6. Protein is very satiating. Recent research has pointed to the benefits of protein in weight control because dieters seem to report less hunger than when eating equal amounts of carbohydrate. Use protein as a tool to help you stay satisfied throughout the day and when you head to the holiday parties. Remember, protein comes from many sources, not just meat. Low-fat dairy, beans and legumes, and soy are all good low-calorie protein choices.

7. To avoid feelings of deprivation, follow the 80/20 rule. We teach this during the maintenance portion of our clinics. Weight maintenance is a lifelong pursuit – and you can’t avoid your favorite foods the rest of your life. Therefore, determine to eat healthy, low-calorie choices 80 percent of the time, and then save your splurge for that 20 percent. Before eating a high-calorie holiday treat, ask yourself “Do I really want to ‘spend’ my 20 percent on this food?” If pumpkin pie isn’t really your favorite, pass it up – it’s not worth your 20 percent. But if Grandma’s homemade fudge is worth your 20 percent, then eat it and enjoy every bite. Choose your splurges wisely and remember one splurge won’t cause weight gain. It’s the extra unconscious calories day after day.

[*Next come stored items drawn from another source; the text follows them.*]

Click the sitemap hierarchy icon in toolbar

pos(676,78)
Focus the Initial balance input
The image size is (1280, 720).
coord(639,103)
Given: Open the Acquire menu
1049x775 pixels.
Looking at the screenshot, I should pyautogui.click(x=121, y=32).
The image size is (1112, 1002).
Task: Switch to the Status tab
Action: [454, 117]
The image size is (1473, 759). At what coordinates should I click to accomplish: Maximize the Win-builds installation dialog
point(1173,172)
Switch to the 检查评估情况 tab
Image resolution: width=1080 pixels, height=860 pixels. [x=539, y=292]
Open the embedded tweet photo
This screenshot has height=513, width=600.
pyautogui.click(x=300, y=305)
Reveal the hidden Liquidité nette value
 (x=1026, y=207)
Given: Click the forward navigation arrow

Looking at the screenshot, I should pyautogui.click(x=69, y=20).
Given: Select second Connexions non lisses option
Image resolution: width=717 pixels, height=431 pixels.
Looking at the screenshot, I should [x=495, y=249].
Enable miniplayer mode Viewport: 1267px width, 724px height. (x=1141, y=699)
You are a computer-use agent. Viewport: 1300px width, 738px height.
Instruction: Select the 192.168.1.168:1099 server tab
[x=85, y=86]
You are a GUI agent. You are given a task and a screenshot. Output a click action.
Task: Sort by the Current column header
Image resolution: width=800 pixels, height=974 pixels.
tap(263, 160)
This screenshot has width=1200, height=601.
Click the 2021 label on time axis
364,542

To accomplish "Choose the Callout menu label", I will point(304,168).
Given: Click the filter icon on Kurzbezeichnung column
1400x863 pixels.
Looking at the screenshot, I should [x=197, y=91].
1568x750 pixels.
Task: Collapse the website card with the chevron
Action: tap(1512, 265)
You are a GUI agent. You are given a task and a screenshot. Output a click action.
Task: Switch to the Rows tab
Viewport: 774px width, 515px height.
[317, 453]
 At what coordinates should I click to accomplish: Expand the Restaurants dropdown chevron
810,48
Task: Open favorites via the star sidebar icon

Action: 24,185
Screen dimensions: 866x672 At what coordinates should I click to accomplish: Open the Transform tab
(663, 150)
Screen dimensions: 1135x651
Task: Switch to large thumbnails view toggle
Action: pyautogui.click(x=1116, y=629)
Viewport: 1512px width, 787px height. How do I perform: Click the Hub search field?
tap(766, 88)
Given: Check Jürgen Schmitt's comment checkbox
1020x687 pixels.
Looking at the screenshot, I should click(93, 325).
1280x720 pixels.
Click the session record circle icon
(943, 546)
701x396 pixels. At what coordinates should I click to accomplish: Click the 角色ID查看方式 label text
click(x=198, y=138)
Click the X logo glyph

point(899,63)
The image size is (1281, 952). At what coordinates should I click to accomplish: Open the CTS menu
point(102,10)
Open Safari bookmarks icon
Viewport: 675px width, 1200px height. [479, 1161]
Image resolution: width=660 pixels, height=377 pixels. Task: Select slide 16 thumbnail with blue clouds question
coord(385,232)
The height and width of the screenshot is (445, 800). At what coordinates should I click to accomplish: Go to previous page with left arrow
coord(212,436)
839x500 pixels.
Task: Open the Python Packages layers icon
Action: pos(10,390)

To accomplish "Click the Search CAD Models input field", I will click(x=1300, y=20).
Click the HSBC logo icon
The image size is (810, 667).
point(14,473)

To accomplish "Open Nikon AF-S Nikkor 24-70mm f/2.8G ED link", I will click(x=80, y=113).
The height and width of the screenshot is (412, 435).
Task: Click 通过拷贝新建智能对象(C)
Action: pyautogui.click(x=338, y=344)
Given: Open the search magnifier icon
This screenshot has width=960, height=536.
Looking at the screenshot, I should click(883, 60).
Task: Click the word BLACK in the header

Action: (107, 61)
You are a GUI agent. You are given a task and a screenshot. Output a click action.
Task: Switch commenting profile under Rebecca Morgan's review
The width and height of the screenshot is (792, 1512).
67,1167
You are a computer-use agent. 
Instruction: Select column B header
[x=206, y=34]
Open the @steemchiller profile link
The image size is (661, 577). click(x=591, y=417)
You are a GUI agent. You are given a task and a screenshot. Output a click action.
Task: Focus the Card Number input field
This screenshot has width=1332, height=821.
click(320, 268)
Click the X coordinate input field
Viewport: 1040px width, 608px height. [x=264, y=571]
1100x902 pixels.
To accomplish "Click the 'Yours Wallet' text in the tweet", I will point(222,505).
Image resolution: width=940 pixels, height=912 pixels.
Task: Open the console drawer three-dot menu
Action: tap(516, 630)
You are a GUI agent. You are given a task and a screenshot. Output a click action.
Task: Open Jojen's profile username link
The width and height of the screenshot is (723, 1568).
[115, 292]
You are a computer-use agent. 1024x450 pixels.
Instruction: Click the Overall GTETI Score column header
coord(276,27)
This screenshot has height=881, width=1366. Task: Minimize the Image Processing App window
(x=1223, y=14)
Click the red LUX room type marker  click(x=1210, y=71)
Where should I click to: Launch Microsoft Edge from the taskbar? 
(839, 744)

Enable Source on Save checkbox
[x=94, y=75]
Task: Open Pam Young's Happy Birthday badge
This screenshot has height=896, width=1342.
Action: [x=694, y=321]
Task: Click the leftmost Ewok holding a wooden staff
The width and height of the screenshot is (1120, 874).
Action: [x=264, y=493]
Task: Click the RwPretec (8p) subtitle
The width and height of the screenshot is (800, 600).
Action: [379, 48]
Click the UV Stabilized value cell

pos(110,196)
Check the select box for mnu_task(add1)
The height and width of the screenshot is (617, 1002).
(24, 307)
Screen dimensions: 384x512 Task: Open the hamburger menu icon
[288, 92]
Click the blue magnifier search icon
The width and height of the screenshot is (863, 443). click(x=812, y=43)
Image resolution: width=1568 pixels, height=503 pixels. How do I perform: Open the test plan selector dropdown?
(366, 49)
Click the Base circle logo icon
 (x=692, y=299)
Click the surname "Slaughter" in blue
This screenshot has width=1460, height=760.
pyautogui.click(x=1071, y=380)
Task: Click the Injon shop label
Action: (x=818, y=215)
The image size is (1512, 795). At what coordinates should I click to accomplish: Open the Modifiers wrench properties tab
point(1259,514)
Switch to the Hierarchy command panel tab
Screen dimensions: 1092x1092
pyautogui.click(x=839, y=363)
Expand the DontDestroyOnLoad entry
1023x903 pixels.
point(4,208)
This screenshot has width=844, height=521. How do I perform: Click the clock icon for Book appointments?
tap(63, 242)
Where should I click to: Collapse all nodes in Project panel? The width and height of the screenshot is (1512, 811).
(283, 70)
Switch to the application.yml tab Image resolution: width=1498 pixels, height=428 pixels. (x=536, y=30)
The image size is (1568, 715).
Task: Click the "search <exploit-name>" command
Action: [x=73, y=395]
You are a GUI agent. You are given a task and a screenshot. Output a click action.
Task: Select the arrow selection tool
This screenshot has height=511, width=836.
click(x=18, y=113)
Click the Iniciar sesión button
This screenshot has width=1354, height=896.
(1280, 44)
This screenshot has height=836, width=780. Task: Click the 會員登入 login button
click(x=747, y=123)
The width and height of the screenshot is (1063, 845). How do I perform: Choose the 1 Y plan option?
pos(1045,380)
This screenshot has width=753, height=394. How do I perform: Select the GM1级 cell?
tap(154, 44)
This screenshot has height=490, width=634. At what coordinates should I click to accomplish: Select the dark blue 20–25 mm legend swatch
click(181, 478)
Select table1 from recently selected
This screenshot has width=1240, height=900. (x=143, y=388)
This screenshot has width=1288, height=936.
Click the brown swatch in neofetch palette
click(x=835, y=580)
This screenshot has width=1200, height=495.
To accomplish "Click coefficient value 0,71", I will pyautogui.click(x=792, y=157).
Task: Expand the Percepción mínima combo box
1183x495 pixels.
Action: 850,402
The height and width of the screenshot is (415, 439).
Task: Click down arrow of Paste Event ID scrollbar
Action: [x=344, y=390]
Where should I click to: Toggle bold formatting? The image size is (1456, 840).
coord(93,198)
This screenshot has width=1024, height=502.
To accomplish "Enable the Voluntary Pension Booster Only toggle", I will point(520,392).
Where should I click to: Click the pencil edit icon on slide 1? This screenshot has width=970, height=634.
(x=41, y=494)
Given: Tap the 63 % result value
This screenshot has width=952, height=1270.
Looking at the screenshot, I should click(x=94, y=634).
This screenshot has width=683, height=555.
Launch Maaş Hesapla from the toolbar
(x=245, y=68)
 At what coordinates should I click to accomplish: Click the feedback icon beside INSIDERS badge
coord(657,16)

8. Imbibe wisely. You can lower the calories in alcoholic beverages by mixing with seltzer, club soda or diet sodas. For example, mix wine with Fresca for a low-calorie wine cooler. At parties, never have a caloric beverage and food in your hand at the same time – either do one or the other. Make the association that what you’re drinking does have calories. Research indicates that humans do not “register” the calories in drinks they way we do the calories in food, so you have to make a conscious effort to do so. As for the old trick about drinking water before eating to cut down on consumption, this seems to be an urban myth. Research shows that drinking water before a meal does not reduce your food consumption. But research shows choosing foods with a high water content (fruits, vegetables, soups and salads) does reduce the calorie content of the meal overall.

9. Keep exercising, no matter how busy you are. Obviously it burns calories, but what’s more important this time of year is that it keeps you in the groove. It’s just too easy to fall out of the habit for good if you use the excuse, “I’m too busy so I’ll skip just this once.” Our participants report exercise minutes every week in the clinic, and the most consistent ones almost always do it in the morning. The best type of exercise is the one you will do, and for most people, that’s walking. Research has shown that shorter bouts throughout the day are just as effective as one long bout, so break it up if you have to. Exercise also helps to dissipate stress-related hormones, another big bonus this time of year.

10. Consider wearing a pedometer. They are inexpensive, easy to use and provide concrete, immediate feedback. Our participants wear pedometers and report their steps every week. For some it becomes a source of healthy competition. We recommend our participants work up to getting 10,000 steps per day (in addition to other exercise). However, any amount over what someone is normally doing will be beneficial. If someone does not want to start a “regular” exercise program until after the holidays, they should wear a pedometer and just keep striving to add more steps every day.